I have a kubernetes cluster with gpu operator installer (23.3.2) on Tesla p4 gpu node, I am running kubeflow based jupyter notebook which consumes gpu node. This kubeflow based jupyter notebook pod(statefulset as replication controller) also has Persistent volume claims attached to it. Whenever the gpu node is rebooted, the driver-daemonset pod stucks in init stage, that is the k8s-driver-manager (container) will be stuck in evicting the kubeflow jupyter notebook pod, only when we forecfully delete the notebook pod, the driver daeomonset goes ahead with execution kubectl delete pod juypter-nb --force --grace-period=0

Screenshot 2023-08-09 at 11 52 18 AM Screenshot 2023-08-09 at 11 54 35 AM

I have attached the k8s-driver-manager container's environmental variables that I have set

Screenshot 2023-08-09 at 12 39 07 PM

3. Steps to reproduce the issue

  1. Create a kubernetes cluster with Rhel 8.8 OS and deploy gpu operator(23.3.2) using helm
  2. Create a kubeflow based jupyter notebook statefulset(on gpu node) consuming Persistent volume claim, which will utilise gpu
  3. once the notebook pod is up and running on the gpu node, we have to reboot that gpu node.
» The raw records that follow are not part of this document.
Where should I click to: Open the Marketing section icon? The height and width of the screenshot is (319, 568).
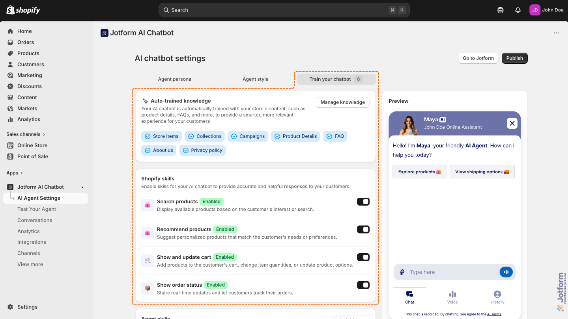(x=11, y=75)
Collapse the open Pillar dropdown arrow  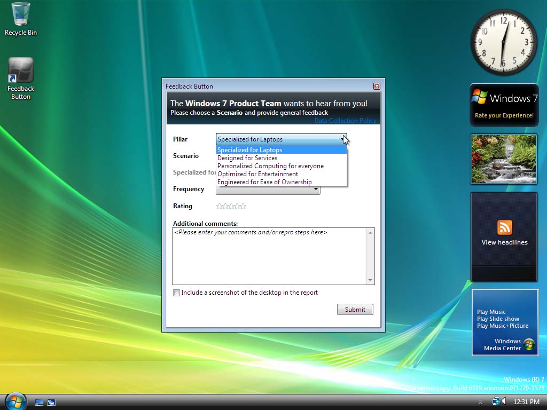pos(343,139)
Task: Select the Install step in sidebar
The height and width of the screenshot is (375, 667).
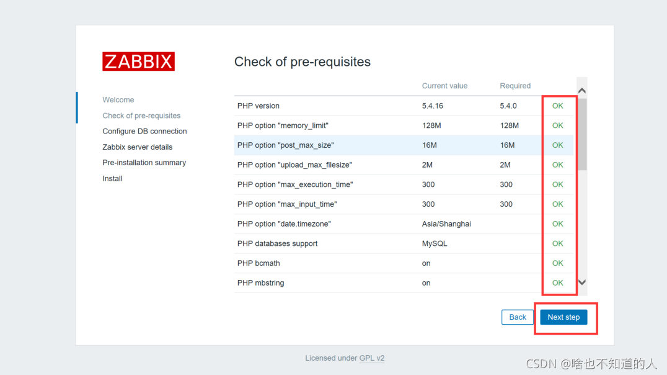Action: (x=112, y=179)
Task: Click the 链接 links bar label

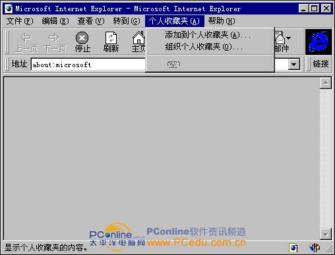Action: click(320, 64)
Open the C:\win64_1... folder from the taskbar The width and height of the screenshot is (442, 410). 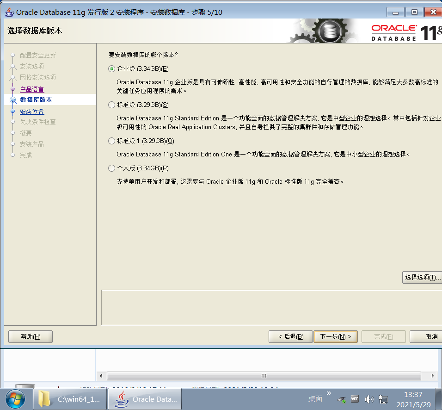[x=69, y=399]
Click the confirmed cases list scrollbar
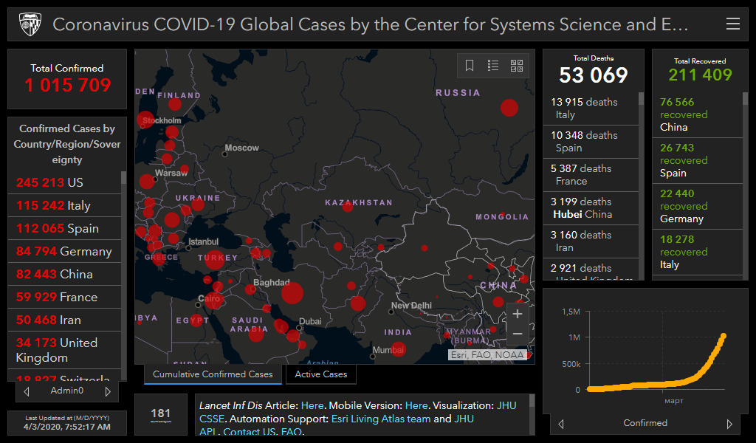Image resolution: width=756 pixels, height=443 pixels. click(123, 222)
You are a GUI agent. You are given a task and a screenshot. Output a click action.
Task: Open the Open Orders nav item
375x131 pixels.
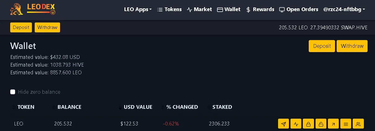[299, 9]
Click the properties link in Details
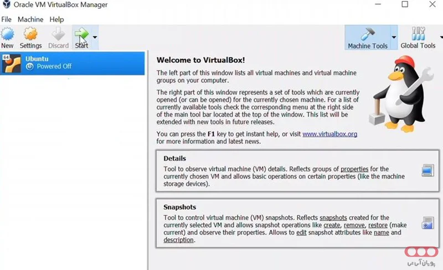Viewport: 443px width, 270px height. coord(354,169)
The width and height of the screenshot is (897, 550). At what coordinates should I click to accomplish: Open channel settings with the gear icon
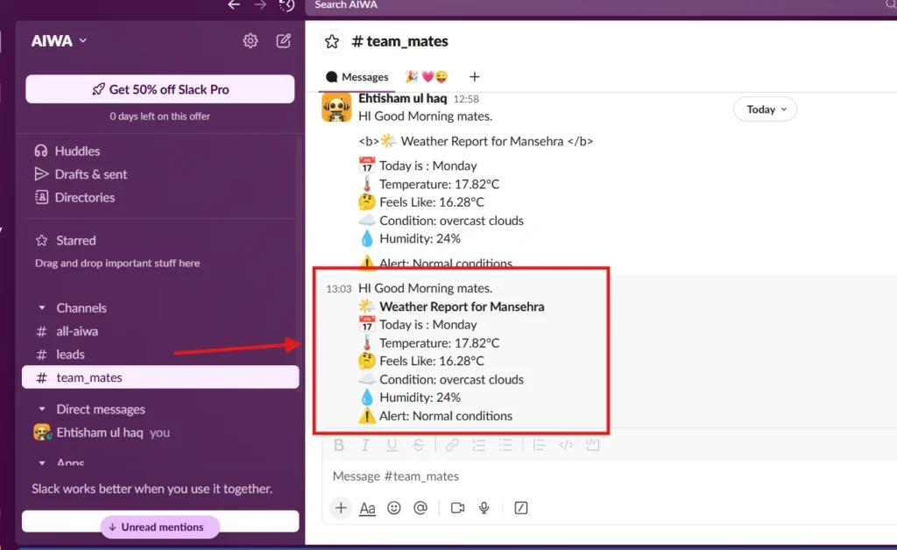(x=250, y=40)
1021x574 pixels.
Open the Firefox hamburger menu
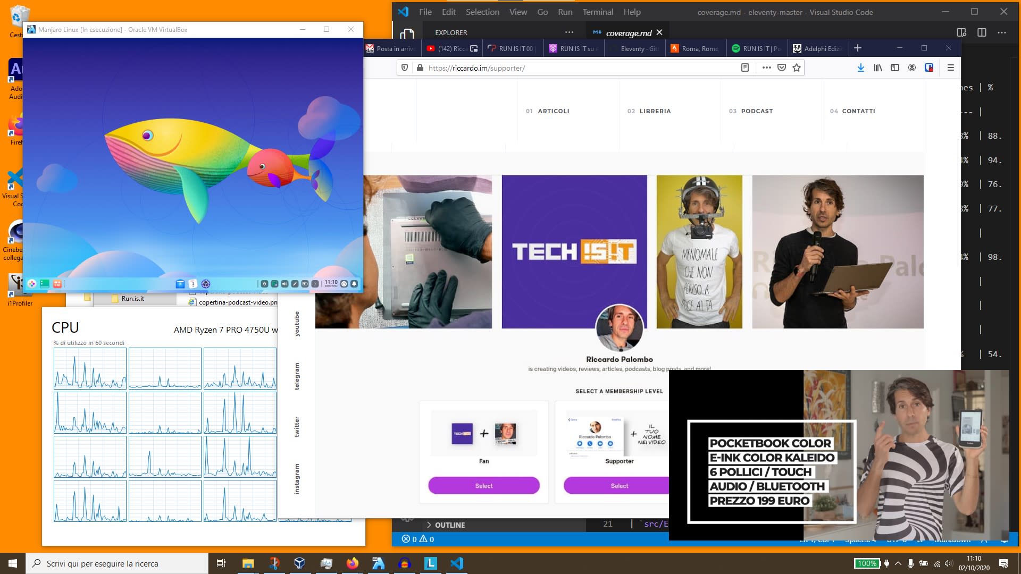point(950,68)
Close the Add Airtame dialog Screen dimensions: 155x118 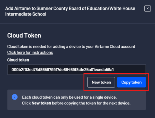pos(148,8)
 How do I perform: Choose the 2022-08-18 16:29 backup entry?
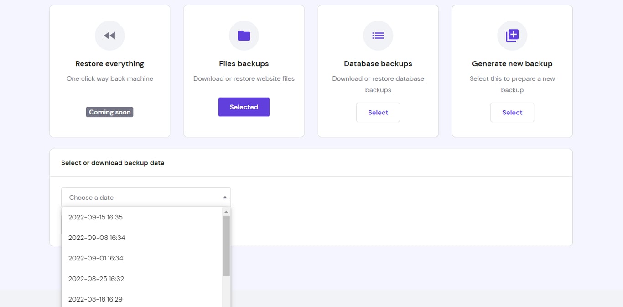[95, 299]
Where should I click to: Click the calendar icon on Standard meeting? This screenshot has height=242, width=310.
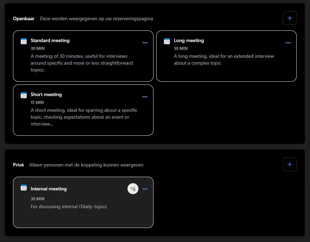(24, 41)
4. Information to attach (optional if deemed irrelevant)

shivamerla commented 1 year ago

@alloydm thanks for reporting this. When nvidia driver modules are not loaded (during reboot scenario), we can avoid evicting user GPU pods. Will address this in next patch release.

shivamerla commented 1 year ago

@alloydm there are couple of ways this can be mitigated.

  1. Enable driver upgrade controller with driver.upgradePolicy.autoUpgrade=true, in that case the initContainer will not handle GPU pod eviction, but the upgrade controller within the operator. This is triggered only during driver daemonset spec updates and not host reboot.
  2. Disable "ENABLE_GPU_POD_EVICTION" with the driver manager. With this disabled, on node reboot, since no driver is loaded, we do not attempt GPU pod eviction or node drain. But in cases when the driver container restarts abruptively, it will not evict GPU pods and will be stuck in crashloop.

We will add a fix to avoid nvdrain during node reboot case.

alloydm commented 12 months ago

@shivamerla we dont want to enable autoUpgrade to true Disable "ENABLE_GPU_POD_EVICTION" with the driver manager - tried this, but since this is a statefulset controlled pod, this pod goes to terminating stage when node goes down, and then stays in terminating state forever

I am attaching kubernetes doc information on why this is happening https://kubernetes.io/docs/tasks/run-application/force-delete-stateful-set-pod/

We are not hitting this issue with upgrade as there is option in driver env to forcefully deleting user gpu pod. can we have that forcefully deleting user gpu pod env here too?